Tribuna

La política como lastre en la renovación del Tribunal Constitucional

Las formaciones políticas tratan el tema sin el más mínimo disimulo en sus ansias de colocar a profesionales ideológicamente afines

29.12.2016 | 05:00

En el mes de abril de 2015 falleció el magistrado del Tribunal Constitucional Luis Ortega, designado por la Cámara Alta a propuesta del PSOE. Desde entonces, a veinte meses vista, el máximo órgano encargado de defender la Constitución cuenta con un miembro menos, por lo que su pleno, en lugar de los doce componentes previstos, se ha venido reuniendo sólo con once para tomar sus correspondientes decisiones. Sucede lo mismo con su Sala Primera, que ha tenido que rebajar el número de juristas de seis a cinco desde hace más de año y medio. El Senado, encargado de esta sustitución, ha demostrado una manifiesta dejadez en sus funciones al retrasar el nombramiento de un nuevo juez, exhibiendo con ello una mezcla de negligencia e incapacidad. Tanto ha dejado pasar el tiempo que ya se le ha unido dicha obligación de cubrir la citada vacante por fallecimiento con la de las otras tres, derivadas del plazo máximo que una persona puede formar parte del T.C.

La ley prevé que, antes de los cuatro meses previos a la fecha de expiración de los nombramientos, el presidente del Tribunal solicite de los presidentes de los órganos que han de realizar las propuestas los nombres de los nuevos magistrados, para que se inicie el correspondiente procedimiento. Esa es la razón por la que el pasado mes de junio se envió a la Cámara Alta un escrito de solicitud de puesta en marcha del proceso de designación de los magistrados que deben ser renovados, por concluir su mandato a finales de 2016 (entre ellos, el propio presidente del TC, Francisco Pérez de los Cobos).

Pues bien, aunque diciembre ya ha llegado, todo sigue exactamente igual. La fecha en el calendario estaba claramente indicada desde hacía largo tiempo, pero la indolencia e inutilidad de los senadores nos condena a inaugurar el nuevo año 2017, no sólo con tres, sino con cuatro vacantes por cubrir, correspondientes a la del miembro fallecido hace año y medio más la terna cuyo mandato caduca, sin que exista recambio alguno.
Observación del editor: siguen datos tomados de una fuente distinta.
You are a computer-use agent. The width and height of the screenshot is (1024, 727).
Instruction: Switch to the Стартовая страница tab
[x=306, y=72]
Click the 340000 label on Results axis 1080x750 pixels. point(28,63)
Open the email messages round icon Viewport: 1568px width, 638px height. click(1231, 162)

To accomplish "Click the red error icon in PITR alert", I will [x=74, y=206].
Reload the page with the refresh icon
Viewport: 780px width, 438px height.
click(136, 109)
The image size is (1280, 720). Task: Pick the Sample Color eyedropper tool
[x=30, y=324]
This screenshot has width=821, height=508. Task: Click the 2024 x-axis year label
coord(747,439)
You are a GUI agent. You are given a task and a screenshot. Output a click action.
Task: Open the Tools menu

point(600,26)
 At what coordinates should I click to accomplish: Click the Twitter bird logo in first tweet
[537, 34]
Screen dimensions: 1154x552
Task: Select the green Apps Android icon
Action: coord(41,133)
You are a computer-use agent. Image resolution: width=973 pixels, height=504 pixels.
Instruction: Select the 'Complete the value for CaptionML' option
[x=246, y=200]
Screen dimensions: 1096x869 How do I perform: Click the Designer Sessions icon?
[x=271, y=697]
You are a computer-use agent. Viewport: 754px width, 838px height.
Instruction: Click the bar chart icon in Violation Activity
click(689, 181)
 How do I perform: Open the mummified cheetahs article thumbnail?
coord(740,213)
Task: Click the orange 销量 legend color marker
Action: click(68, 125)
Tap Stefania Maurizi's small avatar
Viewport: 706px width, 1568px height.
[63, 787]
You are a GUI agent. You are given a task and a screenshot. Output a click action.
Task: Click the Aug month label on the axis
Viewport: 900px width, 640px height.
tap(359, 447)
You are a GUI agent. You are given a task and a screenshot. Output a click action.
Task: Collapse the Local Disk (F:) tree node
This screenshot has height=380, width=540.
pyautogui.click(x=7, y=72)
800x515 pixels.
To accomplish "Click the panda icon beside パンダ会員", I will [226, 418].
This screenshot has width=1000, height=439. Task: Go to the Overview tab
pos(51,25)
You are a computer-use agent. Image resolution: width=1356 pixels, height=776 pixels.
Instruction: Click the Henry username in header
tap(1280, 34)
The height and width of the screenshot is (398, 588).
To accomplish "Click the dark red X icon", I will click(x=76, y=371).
Esta desidia en el desempeño de su obligación, unida a las escasas y desnaturalizadas funciones de la Cámara a la que pertenecen –convertida en una asamblea inoperante, irrelevante y carente de sentido– debería avergonzar a quienes la integran, que ni siquiera son capaces de cumplir con una dosis mínima de eficacia su función de designar a los miembros de un órgano tan esencial como es el Tribunal Constitucional.

A lo anteriormente expuesto se debe añadir el asunto de la politización de los requeridos nombramientos. Los partidos políticos afrontan la renovación de instituciones como ésta pensando únicamente en el trozo de tarta que les tocará en suerte. Los grupos parlamentarios reparten sus cuotas y escogen a sus candidatos de entre un listado de juristas afines a sus siglas. Así comienza a deducirse con claridad de los titulares de algunos medios de comunicación, tales como que la secretaria general del PP y ministra de Defensa, María Dolores de Cospedal, está moviendo los hilos para que Gerardo Martínez Tristán, vocal del Consejo General del Poder Judicial (CGPJ), se convierta en magistrado del Tribunal Constitucional, o que el exdiputado del PP Andrés Ollero Tassara se perfile como su nuevo presidente y que la Vicepresidencia recaiga con toda probabilidad en la magistrada Encarnación Roca Trías, elegida en su día a propuesta del Partido Socialista.

Por último, cabe hacer referencia a la grotesca noticia de que el Parlamento catalán haya decidido no proponer candidatos a estos cargos, a modo de fórmula de protesta de los partidos independentistas, indignados porque no se les permita vulnerar impunemente las reglas más elementales del Estado de Derecho.

Esta forma de abordar (en el sentido más pirata del término) la composición y renovación de un órgano tan trascendental como el Tribunal Constitucional, termina por afectar tanto a su prestigio como a su imagen. Las formaciones políticas tratan el tema sin el debido respeto, sin el más mínimo disimulo en sus ansias de colocar a profesionales ideológicamente afines y sin cortapisas a la hora de desprestigiar a una de las instituciones que debe contar con un mayor nivel de respaldo y de autoridad. Como si fuesen pirómanos irresponsables, juegan con un fuego difícil de controlar que, al final, terminará por quemarnos a todos.